The planet burning text summarisers seem to have found their main purpose as confirmation bias machines and I am finding myself arguing with the output of an LLM when talking to people.
Now after many years in the world of office jobs my general perception of most people is
- severe inability to be wrong
- severe inability to do anything about being wrong
- egos so weak they could shatter just by looking at them
- huffing your own farts and doubling down is the name of the game
And so I have to contend with this. People who cannot accept they have made a mistake arguing with me via an llm output they managed to wrestle into agreeing with them because they can’t accept fault.
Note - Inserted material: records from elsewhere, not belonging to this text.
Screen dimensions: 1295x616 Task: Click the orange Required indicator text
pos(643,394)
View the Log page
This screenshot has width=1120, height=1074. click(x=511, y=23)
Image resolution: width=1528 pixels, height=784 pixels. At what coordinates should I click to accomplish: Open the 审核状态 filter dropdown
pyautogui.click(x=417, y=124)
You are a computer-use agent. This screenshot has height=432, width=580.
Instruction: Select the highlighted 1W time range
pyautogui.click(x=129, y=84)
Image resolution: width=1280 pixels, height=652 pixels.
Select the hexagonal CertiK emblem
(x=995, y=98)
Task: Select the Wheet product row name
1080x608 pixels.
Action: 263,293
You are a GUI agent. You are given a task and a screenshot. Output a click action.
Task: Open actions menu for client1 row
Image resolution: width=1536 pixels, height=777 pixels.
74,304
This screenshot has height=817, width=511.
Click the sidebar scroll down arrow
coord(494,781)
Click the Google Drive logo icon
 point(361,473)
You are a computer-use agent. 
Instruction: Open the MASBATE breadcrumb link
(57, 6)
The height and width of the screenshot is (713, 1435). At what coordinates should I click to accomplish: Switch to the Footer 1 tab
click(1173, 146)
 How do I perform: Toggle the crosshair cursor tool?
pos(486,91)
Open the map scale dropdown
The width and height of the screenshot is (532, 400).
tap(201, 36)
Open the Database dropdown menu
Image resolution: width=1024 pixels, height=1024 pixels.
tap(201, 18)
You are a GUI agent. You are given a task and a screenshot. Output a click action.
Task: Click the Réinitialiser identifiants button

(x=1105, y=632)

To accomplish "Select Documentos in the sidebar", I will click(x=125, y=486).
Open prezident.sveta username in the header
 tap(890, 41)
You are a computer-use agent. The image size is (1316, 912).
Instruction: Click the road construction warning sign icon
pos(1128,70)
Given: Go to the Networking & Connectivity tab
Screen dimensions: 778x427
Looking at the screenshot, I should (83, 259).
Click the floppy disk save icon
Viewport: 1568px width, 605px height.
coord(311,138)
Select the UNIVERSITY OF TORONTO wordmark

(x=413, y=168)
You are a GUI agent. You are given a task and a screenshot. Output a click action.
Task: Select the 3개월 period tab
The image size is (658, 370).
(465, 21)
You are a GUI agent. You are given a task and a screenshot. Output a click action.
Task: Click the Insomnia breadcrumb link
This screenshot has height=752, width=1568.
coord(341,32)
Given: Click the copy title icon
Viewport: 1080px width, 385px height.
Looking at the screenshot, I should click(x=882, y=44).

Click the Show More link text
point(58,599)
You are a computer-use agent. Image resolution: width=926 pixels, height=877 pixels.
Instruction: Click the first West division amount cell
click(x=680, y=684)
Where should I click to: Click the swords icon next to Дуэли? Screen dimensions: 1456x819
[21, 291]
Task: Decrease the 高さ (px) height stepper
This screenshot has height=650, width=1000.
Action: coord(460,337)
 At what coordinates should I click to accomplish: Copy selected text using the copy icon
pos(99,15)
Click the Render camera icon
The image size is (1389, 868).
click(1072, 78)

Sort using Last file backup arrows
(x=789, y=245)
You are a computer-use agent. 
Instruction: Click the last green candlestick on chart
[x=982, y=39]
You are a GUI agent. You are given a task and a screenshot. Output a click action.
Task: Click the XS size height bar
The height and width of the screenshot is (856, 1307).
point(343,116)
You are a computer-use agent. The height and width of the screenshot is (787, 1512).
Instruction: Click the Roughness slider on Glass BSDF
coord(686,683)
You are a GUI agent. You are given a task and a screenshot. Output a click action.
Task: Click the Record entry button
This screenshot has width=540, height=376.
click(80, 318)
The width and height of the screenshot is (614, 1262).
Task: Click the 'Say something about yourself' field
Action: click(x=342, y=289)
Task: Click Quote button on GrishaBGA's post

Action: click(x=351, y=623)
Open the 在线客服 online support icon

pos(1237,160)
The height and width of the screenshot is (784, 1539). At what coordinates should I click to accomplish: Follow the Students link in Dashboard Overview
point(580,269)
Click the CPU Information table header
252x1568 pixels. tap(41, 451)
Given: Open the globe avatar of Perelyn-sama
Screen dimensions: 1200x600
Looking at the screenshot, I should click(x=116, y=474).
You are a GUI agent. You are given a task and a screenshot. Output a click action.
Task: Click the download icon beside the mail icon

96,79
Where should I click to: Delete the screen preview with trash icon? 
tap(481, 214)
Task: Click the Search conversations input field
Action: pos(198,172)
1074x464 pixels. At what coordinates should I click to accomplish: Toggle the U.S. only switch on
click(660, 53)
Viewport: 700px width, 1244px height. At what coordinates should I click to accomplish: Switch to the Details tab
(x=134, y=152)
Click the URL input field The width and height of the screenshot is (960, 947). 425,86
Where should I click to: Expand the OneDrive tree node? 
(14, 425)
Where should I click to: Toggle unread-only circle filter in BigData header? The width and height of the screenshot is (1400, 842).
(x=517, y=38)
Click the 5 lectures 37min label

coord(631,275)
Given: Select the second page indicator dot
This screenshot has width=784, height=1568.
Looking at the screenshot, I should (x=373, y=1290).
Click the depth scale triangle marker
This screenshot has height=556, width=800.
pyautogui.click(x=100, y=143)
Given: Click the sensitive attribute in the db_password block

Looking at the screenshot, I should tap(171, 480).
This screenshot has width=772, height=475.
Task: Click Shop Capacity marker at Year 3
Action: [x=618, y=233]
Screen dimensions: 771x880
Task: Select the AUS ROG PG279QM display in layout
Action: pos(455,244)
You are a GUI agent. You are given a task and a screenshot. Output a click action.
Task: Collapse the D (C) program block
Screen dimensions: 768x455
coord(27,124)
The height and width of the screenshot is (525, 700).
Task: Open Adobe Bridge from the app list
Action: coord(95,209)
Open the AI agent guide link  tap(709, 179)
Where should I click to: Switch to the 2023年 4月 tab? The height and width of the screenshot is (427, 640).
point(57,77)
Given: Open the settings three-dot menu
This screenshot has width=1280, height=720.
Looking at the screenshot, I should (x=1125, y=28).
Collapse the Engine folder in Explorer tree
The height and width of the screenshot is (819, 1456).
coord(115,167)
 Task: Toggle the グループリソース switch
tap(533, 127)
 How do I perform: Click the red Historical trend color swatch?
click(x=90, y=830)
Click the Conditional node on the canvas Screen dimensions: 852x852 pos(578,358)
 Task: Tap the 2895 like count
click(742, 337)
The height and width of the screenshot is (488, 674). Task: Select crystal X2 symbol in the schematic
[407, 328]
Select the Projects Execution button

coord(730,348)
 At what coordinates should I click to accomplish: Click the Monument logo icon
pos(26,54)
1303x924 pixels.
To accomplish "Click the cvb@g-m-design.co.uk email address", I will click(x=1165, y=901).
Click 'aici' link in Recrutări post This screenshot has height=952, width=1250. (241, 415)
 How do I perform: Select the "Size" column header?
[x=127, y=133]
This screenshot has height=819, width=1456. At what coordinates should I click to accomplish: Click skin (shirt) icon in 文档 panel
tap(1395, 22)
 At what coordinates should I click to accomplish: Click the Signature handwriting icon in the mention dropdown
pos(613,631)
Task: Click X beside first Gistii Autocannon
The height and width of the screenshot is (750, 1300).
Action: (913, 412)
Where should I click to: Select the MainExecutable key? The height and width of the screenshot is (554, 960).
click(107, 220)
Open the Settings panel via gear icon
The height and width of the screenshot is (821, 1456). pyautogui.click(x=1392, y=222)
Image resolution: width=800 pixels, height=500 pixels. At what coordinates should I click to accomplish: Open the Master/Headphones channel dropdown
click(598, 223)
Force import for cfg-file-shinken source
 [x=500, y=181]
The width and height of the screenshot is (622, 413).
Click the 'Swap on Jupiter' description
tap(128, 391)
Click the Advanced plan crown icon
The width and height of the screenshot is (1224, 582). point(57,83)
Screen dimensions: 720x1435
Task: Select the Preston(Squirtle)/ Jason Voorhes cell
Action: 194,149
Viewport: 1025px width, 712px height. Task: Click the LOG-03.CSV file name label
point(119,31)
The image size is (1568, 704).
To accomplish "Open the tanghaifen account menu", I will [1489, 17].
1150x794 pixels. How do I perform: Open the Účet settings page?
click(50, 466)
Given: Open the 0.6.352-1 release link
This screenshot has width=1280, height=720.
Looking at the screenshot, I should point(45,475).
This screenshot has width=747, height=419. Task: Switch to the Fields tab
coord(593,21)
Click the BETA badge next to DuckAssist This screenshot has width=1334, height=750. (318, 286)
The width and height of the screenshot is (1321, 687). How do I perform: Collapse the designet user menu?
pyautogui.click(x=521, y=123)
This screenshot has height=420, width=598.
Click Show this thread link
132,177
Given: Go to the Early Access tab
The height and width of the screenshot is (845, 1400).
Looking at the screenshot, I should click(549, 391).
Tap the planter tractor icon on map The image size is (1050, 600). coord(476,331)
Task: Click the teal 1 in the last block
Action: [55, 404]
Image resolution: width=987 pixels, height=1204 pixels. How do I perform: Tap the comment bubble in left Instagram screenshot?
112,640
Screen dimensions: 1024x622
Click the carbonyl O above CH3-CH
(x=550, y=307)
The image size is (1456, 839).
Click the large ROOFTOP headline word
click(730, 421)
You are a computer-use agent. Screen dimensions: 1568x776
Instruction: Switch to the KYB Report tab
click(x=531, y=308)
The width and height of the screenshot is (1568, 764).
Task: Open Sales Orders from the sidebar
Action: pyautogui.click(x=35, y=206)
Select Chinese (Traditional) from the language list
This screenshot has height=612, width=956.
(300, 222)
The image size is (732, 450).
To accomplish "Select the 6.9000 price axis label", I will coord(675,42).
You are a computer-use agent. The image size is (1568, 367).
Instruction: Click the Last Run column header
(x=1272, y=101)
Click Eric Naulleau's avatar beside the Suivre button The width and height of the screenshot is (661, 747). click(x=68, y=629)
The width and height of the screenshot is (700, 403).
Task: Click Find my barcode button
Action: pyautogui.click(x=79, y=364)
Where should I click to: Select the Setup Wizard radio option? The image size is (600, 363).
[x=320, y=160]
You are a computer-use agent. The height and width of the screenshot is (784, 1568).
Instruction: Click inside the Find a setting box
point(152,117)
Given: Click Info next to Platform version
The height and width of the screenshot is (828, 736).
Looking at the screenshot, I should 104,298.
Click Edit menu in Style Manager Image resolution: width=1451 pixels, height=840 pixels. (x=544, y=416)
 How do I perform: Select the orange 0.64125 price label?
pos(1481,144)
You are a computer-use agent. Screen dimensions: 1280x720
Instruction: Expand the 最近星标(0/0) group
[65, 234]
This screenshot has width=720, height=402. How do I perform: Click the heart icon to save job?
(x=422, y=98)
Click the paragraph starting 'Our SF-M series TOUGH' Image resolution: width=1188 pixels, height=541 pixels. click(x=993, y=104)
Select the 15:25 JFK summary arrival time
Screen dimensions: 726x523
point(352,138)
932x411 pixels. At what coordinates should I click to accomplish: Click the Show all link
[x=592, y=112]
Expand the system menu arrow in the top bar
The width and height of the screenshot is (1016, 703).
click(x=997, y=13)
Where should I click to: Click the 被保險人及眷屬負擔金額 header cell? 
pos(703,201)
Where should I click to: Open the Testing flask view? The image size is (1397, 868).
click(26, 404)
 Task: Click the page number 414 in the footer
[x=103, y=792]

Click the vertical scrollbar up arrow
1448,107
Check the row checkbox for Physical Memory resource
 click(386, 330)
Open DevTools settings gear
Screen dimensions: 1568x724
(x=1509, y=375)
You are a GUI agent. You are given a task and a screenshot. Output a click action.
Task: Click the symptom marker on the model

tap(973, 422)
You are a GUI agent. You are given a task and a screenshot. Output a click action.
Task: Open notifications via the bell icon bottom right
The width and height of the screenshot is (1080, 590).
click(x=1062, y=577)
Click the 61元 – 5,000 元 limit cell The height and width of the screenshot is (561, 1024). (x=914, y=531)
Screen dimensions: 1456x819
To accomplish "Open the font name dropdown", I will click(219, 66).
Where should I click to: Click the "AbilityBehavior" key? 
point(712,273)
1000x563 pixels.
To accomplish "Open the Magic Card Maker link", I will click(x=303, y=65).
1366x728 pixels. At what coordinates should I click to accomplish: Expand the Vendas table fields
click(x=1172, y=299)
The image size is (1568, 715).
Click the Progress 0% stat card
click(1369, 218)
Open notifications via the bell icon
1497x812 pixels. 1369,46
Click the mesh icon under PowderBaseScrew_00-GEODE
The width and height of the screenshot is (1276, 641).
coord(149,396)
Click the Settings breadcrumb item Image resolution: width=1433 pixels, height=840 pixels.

The amount of time i have given learned educated provably correct advice only to hear “but copilot told me this” and the output being some hallucinated drivel cos the person who wrote the prompt is more bothered by trying to be correct than resolving the original issue they were having.
I know a small handful of people who have gone completely off the rails already getting chatgpt to confirm basically any delusion they have and then when i see them will go on about it for hours on end how they broke out of the matrix and see the world for what it is and that we don’t need schools anymore just give everyone an llm.
All it reminds me of is the “do your own research” crowd of mumsnet nazis parroting some random facebook post on how being vegan gives you autism and the only cure is shooting your child in the head. Except its worse because the llm can keep that delusion going for longer and build on it until most people are living in some ai generated dreamland of pure unfiltered confirmation bias.
I think we’re going to hit some major problems not long from now as a significant portion of people start offloading their thinking to these corporate models. I already see a decent chunk just accepting it as an unbiased authority and its scary. A completely new and arguably more effective way to deliver even more extreme propaganda if they chose to do so and very few people even question it.
Oh and the number of people unknowingly sharing sora videos is…. Dire
To add to this I never really understood why a lot of people have a hard time being wrong and have such diabolically weak egos. Like it’s logically infeasible to not be wrong and if you are wrong just idk learn from it? I like being wrong cos it means i can fix it and not be wrong later. The only reasonable response to being incorrect is “oops” followed by “thanks”
I've come to believe that there are in fact some limited use cases for chatbots - I don't use them at all, but a friend used one to help navigate a tricky labour issue at work, likely saving his job (for a time, at least). it makes intuitive sense to me that a bullshit machine would be good at assisting one in navigating bullshit procedural situations. (ofc I would much prefer my friend didn't have to navigate obtuse office politics in the first place and the job itself kinda sucks, but a W is a W.)
but then a co-worker tells me they use it to draft messages on dating apps and the urge to destroy rises up again.
The most use I've had from a chatbot/LLM is in generating attorney speak and some official-looking documents to send to a debt collection agency to get out of a past-due debt that I owed. Was surprised at how easy it was.
Yeah there are use cases for chatgpt etc. It just gets really concerning when folks use it instead of going to a doctor for example.
doctors aren't free and often require month long waits for appointments...
Using an LLM is worse than doing nothing when it comes to healthcare. If you truly need medical advice and your only option is the internet use the mayo clinic or something.
I say to my friends and colleagues that its a capitalist solution to capitalist problems. My neurodivergent ass needs it to translate blunt honesty into fluffy corporate speak and it works wonders. I also use it for my performance goals and all the other HR crap we have to do that benefits nobody.
But yeah its a solution to a problem that never needed to exist.
The underlying technology isn't really inherently bad, presenting it in chatbot format definitely is though.
There's a lawyer who's been using an LLM to parse US labor law (which is almost exclusively case law) and make it much more accessible to regular people. It seems to be pretty good at that.